DOCUMENT PASSAGE:

%%

Multiple pH measurement during storage may detect bacterially contaminated platelet concentrates
Article first published online: 10 JUN 2010
© 2010 American Association of Blood Banks
Volume 50, Issue 12, pages 2731–2737, December 2010
How to Cite
Barker, L. M., Nanassy, O. Z., Reed, M. W., Geelhood, S. J., Pfalzgraf, R. D., Cangelosi, G. A. and De Korte, D. (2010), Multiple pH measurement during storage may detect bacterially contaminated platelet concentrates. Transfusion, 50: 2731–2737. doi: 10.1111/j.1537-2995.2010.02727.x
- Issue published online: 3 DEC 2010
- Article first published online: 10 JUN 2010
- Received for publication January 7, 2010; revision received April 19, 2010, and accepted April 20, 2010.
BACKGROUND: Bacterial contamination or platelet (PLT) metabolism can change the pH of stored PLT concentrates (PCs). Measurement of pH for quality control is currently done on a limited basis. An easy noninvasive method was developed to obtain sequential pH measurements over time, without risking contamination and/or consuming PCs.

%%

SUPPLIED INFORMATION:

%%

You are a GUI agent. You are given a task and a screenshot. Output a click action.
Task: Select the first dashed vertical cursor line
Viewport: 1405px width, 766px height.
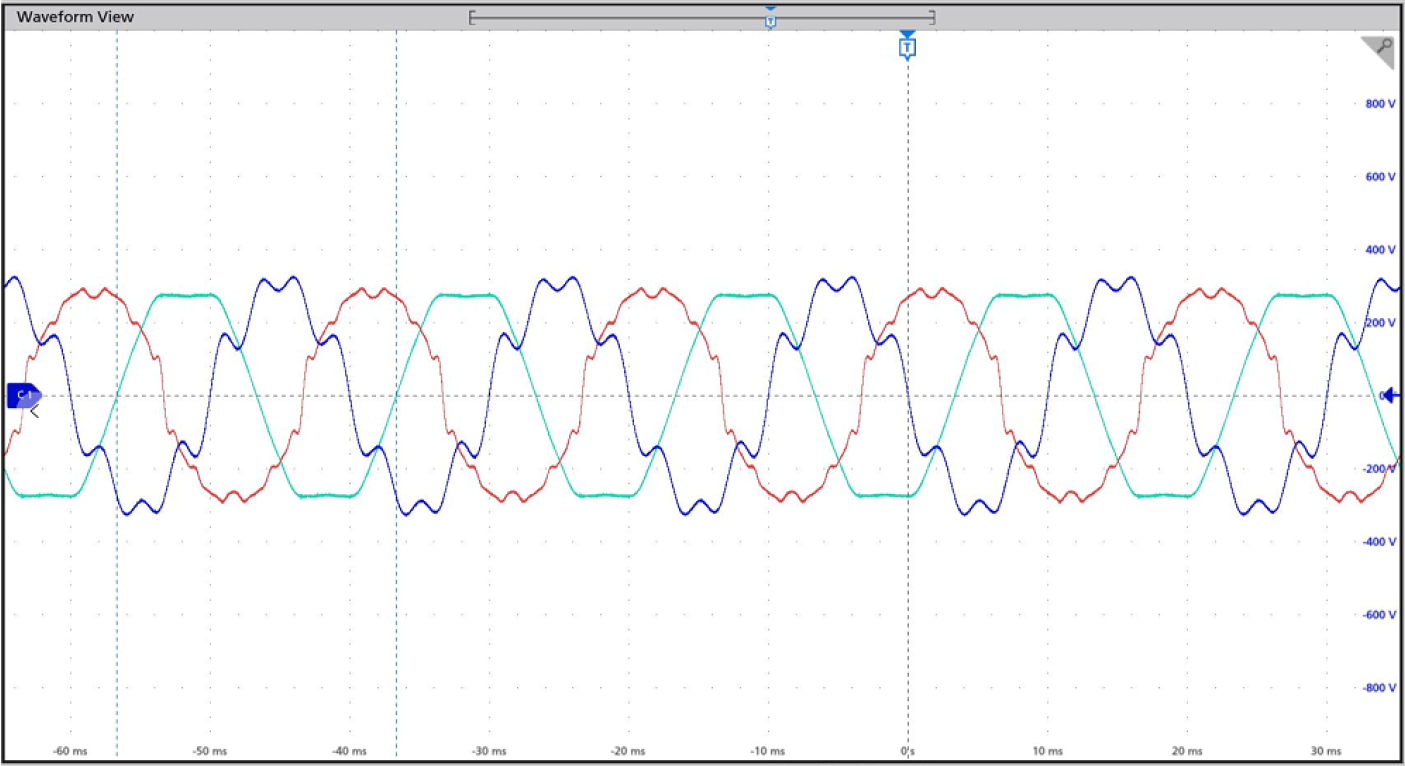(117, 600)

%%

WORK TASK 1: In the platelet pH article, why is the newly developed method described as useful for stored platelet concentrates? Answer in one to three sentences.
WORK TASK 2: According to the platelet pH article, on what date was the revision received?
WORK TASK 3: Pick up the platelet pH article after its last sentence and write the next part of the abstract.

RESPONSE AREA 1: Bacterial contamination or platelet metabolism can change the pH of stored platelet concentrates, yet pH is currently measured for quality control only on a limited basis. The new method is easy and noninvasive. It gives sequential pH measurements over time without risking contamination or consuming the concentrates.

RESPONSE AREA 2: April 19, 2010.

RESPONSE AREA 3:
STUDY DESIGN AND METHODS: The objective was to measure pH profiles of bacterially contaminated PCs over 7 days of storage. Small-volume PC storage bags with incorporated pH sensor were prepared and in vitro variables were tested using aliquots of PCs. The pH sensors were used to delineate trends associated with the deterioration of these PCs upon inoculation with 19 different bacterial strains and one yeast.
RESULTS: Monitoring the pH trends in real time in a noninvasive fashion, most bacterial strains were detected within 24 to 72 hours after spiking into the bag. At the time of detection, bacterial concentrations had reached levels between 1 × 103 and 1 × 108 colony-forming units/mL. Several strains had pH rebound after initial drop. Multiple noninvasive pH reads allowed bacterial detection whereas single pH reads could give false-negative results.
CONCLUSIONS: The noninvasive pH sensor facilitated the detection of most strains of bacterial contaminants within 3 days with no potential for sampling error.